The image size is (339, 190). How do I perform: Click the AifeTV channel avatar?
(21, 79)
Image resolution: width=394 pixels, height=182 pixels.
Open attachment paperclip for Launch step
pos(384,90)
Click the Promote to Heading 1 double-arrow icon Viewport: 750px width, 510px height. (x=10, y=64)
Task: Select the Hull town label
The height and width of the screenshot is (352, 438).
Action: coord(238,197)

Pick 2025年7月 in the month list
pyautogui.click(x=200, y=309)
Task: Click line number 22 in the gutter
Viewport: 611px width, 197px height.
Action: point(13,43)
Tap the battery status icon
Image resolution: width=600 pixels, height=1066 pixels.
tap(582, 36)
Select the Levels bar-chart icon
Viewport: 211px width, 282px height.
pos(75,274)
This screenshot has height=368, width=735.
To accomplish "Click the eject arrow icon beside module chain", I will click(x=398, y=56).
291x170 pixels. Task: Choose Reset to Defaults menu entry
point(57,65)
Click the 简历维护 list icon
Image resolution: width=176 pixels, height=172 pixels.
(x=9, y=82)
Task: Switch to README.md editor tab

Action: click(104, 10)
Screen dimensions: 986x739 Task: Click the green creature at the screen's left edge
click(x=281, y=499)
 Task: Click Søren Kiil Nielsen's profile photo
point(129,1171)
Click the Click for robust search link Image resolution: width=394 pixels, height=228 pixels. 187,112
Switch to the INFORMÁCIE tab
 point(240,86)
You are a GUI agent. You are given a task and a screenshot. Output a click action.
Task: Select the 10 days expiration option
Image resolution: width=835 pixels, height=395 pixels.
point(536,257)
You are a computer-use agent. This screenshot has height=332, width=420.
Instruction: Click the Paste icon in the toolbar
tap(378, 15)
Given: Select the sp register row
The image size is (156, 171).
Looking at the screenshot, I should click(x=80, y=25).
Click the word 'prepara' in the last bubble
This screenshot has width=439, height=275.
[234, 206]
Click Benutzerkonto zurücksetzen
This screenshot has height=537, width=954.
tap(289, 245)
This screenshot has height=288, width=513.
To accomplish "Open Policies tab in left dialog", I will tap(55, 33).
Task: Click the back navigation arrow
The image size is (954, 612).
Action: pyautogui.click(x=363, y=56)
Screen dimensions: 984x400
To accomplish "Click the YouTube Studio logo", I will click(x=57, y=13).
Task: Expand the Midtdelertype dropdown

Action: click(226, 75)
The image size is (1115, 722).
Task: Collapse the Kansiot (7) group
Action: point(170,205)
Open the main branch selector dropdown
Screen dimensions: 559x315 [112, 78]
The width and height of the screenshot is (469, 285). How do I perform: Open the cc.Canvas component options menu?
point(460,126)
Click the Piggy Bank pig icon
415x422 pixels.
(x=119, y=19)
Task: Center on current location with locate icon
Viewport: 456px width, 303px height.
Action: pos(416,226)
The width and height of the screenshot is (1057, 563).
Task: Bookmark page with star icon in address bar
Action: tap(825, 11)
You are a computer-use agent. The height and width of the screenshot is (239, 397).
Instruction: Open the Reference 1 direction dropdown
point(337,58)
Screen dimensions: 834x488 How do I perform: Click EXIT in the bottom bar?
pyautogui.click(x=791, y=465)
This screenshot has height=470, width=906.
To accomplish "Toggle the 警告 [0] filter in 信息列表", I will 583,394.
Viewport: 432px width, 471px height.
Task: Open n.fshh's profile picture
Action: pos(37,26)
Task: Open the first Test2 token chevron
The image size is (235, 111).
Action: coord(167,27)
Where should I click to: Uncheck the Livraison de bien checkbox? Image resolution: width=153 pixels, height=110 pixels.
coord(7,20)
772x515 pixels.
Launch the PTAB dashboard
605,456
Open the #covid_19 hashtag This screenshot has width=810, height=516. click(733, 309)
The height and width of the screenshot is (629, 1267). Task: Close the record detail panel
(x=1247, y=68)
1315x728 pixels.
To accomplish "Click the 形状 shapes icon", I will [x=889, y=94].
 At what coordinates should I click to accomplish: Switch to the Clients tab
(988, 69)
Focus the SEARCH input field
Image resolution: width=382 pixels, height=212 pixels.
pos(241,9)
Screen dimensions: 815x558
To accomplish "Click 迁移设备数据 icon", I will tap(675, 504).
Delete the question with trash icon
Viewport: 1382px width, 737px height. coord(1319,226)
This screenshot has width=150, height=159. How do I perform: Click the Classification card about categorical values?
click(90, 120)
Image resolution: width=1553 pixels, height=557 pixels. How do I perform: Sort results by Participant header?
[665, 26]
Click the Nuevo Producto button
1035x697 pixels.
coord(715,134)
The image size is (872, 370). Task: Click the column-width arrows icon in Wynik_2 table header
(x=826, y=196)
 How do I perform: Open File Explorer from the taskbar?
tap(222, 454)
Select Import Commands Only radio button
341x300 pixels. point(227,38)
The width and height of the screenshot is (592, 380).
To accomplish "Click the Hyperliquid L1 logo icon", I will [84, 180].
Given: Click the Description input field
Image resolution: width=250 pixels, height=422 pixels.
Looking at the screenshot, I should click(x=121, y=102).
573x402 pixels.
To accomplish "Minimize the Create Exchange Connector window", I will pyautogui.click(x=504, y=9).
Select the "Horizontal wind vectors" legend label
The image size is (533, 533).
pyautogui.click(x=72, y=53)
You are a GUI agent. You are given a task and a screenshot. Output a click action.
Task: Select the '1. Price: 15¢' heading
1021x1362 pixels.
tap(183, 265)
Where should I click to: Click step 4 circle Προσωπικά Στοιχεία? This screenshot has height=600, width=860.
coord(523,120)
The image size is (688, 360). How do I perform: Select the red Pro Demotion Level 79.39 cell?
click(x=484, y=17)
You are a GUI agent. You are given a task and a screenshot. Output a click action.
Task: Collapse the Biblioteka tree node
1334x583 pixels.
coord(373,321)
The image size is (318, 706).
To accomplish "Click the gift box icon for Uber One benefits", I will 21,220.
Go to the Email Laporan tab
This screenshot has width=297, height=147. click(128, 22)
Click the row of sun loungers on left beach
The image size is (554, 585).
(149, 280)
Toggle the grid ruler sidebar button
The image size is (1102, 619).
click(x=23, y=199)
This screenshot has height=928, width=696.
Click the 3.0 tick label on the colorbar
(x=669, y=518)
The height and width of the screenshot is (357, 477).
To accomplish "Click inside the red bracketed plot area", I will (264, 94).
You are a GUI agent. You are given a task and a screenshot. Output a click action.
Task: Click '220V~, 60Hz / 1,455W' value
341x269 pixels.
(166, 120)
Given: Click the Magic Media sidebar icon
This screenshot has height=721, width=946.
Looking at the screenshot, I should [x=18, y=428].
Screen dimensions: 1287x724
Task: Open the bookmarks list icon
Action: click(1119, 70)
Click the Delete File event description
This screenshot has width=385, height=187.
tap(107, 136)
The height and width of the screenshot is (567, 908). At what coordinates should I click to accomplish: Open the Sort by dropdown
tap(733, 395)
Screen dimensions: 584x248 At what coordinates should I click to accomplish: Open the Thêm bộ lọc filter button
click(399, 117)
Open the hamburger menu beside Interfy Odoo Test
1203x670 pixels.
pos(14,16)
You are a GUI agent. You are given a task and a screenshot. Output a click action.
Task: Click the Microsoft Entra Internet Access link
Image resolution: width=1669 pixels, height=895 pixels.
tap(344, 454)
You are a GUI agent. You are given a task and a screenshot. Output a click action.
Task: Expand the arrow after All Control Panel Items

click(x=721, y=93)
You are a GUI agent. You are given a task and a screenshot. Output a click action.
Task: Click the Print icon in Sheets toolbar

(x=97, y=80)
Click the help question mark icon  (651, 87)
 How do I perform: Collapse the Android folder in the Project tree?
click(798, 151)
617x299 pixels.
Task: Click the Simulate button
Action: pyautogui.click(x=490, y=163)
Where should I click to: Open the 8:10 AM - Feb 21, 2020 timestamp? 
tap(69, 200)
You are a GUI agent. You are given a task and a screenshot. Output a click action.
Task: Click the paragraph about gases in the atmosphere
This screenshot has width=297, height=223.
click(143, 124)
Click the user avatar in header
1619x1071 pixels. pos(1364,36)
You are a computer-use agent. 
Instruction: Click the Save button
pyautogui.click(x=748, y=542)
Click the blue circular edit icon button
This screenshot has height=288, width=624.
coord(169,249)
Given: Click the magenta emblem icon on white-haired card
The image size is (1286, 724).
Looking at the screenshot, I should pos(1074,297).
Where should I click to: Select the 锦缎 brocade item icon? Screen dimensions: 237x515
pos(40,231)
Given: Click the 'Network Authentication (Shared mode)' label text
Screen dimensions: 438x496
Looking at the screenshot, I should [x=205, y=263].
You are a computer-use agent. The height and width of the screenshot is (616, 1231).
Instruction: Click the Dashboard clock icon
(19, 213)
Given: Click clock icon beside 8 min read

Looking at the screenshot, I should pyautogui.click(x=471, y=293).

+ + +

Your answer must be the lines from the first line of the entries above through the line that contains "Task: Select the Hull town label", written out exactly.

The image size is (339, 190). How do I perform: Click the AifeTV channel avatar?
(21, 79)
Image resolution: width=394 pixels, height=182 pixels.
Open attachment paperclip for Launch step
pos(384,90)
Click the Promote to Heading 1 double-arrow icon Viewport: 750px width, 510px height. (x=10, y=64)
Task: Select the Hull town label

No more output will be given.